Other lower state and federal courts and the Federal Trade Commission (FTC) have taken a contrary view. In fact, the FTC, the administrative agency administering the Magnusson-Moss Warranty Act, issued a regulation (16 CFR § 703.5(j) (1999)). The regulation states that Rule 703 continues “to prohibit warrantors from including binding arbitration clauses in their contracts with consumers that would require consumers to submit warranty disputes to binding arbitration.”
The most recent federal decision, Davis v. Southern Energy Homes, Inc., 305 F.3d 1268 (11th Cir. 2002), analyzed the Federal Arbitration Act, 9 U.S.C. § 1, et. seq. and the Magnusson-Moss Warranty Act, and determined that the FTC had misinterpreted the statute, thus requiring binding arbitration under the warranty in that case.

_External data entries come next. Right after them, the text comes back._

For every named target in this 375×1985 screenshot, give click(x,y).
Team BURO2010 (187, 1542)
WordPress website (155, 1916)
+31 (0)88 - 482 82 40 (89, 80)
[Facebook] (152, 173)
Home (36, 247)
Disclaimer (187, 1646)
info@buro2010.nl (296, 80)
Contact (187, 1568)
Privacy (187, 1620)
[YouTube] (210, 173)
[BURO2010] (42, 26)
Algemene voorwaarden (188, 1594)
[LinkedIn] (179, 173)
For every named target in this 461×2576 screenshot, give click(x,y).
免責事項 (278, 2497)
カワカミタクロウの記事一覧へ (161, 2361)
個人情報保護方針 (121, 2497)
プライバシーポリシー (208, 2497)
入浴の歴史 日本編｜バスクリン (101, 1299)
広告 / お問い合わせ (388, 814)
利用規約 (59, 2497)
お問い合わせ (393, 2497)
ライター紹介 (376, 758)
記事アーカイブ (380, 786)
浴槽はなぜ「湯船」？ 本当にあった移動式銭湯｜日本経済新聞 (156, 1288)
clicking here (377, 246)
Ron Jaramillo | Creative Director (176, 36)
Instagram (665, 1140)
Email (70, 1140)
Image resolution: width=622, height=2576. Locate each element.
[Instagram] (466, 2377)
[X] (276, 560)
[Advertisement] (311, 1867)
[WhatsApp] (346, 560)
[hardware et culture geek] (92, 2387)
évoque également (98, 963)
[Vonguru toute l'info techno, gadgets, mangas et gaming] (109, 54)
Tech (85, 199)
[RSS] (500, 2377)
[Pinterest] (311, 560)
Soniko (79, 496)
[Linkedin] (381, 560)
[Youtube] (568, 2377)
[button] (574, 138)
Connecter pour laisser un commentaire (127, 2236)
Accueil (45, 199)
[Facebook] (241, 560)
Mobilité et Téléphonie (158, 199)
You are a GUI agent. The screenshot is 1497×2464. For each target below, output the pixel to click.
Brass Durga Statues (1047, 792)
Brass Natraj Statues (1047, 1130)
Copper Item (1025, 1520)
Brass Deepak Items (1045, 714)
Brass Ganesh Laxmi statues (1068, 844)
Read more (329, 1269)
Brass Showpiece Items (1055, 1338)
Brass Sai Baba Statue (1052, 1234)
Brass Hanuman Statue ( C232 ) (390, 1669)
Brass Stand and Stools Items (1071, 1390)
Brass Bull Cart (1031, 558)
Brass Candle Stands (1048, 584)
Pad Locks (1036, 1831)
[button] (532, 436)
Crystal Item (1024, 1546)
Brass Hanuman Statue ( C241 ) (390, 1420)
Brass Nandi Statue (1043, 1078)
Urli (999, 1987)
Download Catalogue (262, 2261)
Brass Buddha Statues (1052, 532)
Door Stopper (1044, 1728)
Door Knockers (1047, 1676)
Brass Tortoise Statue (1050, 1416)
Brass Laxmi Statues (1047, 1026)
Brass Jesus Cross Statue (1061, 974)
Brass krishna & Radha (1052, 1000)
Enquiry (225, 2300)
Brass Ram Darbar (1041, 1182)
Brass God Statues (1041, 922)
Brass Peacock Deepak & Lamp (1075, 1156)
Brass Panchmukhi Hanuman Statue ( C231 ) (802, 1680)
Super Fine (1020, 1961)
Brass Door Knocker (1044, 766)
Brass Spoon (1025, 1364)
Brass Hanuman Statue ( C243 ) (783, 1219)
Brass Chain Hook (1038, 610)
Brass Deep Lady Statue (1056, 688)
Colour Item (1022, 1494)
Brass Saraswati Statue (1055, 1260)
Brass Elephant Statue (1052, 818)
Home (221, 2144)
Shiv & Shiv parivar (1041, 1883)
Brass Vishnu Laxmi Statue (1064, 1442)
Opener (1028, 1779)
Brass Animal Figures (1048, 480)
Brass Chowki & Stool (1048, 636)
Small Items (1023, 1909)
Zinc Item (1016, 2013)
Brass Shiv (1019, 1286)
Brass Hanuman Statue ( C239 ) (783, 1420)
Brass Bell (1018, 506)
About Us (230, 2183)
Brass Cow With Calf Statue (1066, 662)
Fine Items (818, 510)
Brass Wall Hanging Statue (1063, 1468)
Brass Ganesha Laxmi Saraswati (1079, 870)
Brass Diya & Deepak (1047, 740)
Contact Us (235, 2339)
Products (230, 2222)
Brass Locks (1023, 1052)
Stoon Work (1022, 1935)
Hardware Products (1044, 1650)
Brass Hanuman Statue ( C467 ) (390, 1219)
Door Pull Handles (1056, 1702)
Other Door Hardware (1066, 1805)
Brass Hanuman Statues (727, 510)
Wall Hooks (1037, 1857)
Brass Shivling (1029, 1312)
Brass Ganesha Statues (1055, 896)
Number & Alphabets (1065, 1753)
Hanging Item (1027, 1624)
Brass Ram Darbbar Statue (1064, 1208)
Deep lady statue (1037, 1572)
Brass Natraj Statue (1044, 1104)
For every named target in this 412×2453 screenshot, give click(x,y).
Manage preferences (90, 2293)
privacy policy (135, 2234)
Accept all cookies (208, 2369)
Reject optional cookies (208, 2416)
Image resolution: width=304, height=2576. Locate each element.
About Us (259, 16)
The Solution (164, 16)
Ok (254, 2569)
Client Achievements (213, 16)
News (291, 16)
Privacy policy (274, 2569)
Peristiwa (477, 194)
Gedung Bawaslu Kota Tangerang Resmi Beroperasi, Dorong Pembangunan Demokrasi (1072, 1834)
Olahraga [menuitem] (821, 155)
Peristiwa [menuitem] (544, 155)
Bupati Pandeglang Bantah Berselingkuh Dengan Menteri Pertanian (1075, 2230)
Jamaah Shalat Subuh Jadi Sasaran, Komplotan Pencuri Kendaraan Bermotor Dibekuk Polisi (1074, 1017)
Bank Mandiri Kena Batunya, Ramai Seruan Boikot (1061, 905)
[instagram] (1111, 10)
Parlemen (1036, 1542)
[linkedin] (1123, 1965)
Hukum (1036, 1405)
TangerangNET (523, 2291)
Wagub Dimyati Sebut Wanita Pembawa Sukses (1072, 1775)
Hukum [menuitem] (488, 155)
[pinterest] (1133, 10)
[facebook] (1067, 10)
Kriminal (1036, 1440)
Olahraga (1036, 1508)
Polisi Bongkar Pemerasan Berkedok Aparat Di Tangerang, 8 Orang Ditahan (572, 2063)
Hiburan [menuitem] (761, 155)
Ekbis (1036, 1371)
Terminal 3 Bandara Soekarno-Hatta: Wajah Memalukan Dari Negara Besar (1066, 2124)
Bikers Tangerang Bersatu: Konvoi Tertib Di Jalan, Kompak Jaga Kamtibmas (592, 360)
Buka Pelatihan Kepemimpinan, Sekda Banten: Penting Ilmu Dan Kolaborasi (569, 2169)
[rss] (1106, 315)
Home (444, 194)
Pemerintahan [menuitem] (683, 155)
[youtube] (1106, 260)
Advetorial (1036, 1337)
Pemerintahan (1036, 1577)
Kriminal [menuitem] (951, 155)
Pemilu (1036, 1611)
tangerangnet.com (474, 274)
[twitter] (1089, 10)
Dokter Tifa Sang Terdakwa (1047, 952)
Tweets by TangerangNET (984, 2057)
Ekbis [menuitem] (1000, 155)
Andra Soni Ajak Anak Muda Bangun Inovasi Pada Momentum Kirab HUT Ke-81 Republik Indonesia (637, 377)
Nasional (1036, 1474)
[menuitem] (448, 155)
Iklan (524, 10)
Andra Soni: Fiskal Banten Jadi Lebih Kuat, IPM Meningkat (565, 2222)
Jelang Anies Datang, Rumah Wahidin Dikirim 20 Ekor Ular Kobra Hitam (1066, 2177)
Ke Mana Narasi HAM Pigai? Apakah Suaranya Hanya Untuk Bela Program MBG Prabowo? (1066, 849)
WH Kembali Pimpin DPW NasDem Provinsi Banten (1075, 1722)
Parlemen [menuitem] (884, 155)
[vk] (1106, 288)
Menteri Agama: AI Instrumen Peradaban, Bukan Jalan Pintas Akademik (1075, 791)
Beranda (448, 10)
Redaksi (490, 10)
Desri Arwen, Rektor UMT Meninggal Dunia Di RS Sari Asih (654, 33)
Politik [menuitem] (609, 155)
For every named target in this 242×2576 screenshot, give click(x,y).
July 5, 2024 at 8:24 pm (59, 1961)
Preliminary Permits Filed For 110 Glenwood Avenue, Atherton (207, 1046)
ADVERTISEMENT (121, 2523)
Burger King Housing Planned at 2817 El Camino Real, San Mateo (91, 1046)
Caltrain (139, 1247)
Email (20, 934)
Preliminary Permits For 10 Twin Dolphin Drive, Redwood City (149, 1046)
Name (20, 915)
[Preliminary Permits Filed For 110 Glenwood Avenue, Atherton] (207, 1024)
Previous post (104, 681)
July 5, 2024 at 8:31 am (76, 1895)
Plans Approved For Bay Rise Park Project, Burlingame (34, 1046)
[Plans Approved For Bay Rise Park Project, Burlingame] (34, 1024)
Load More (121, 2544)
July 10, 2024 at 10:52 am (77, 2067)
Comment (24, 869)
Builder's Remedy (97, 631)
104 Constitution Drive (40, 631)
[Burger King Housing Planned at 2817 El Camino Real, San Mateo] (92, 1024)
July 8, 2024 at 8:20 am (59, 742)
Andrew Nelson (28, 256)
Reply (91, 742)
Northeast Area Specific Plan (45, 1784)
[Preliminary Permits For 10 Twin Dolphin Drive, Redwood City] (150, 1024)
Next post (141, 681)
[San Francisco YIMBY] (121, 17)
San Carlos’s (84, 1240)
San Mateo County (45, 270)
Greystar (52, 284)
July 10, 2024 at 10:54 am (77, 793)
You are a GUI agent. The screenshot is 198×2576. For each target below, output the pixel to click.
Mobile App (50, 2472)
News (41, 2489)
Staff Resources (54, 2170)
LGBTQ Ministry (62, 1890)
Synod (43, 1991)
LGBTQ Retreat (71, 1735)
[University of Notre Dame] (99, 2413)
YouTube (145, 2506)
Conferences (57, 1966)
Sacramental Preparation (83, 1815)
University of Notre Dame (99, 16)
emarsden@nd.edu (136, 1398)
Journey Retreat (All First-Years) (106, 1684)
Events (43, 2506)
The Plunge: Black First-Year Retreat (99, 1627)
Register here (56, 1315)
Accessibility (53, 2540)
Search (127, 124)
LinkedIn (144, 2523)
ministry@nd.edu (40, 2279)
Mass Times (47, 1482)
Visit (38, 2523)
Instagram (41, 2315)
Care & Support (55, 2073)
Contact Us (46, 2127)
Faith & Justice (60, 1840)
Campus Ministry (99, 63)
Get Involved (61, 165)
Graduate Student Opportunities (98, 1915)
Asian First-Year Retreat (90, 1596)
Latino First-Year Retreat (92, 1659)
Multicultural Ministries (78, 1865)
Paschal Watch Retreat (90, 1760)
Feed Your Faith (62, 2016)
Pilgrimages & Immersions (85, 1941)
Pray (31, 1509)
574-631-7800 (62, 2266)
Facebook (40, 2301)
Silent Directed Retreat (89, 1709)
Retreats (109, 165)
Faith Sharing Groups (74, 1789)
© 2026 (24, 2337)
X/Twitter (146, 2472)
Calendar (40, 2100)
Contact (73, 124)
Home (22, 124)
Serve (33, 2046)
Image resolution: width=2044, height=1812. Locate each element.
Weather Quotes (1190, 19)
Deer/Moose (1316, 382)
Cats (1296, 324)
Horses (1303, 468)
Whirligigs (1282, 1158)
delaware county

The dust has not yet settled on this issue unless and until all of the Federal Circuits or the United States Supreme Court resolve the question. On one side is the claim that a manufacturer should be able to limit its promise by reasonable conditions, including the use of arbitration. On the other side is the claim that the consumer purchaser should be able to have his or her disputes resolved in a court of law. New Jersey has taken no position on this issue. The closest case is Paul v. Timco, Inc., 356 N.J. Super. 180 (App. Div. 2002), decided December 20, 2002. There, the purchaser of a Honda paid an additional sum for an extended warranty in which there was a requirement of arbitration (although the document was not sent to the purchaser until after the sales transaction). The court found that because the purchaser had not specifically agreed to the arbitration provision when the extended warranty was purchased, and nothing in the sales agreement signed by the purchaser indicated that she had given up her resort to the courts in the event of a dispute, the provision was unenforceable. “One party to a contract may not unilaterally impose an obligation to arbitrate upon another party to the contract.” The New Jersey Supreme Court, on several occasions, the most recent in 2001, has stated that contractual language depriving a citizen of access to the courts must clearly state its purpose and indicate clearly that these rights are waived in favor of arbitration. Garfinkel v. Morristown Obstetrics and Gynecology Associates, P.A., 168 N.J. 124, 131-32 (2001). The Court has not yet decided, however, the issue of a binding arbitration clause contained in a consumer warranty contained in a purchase agreement or issued at the time of sale, giving rise to all of the issues inherent in contracts of adhesion.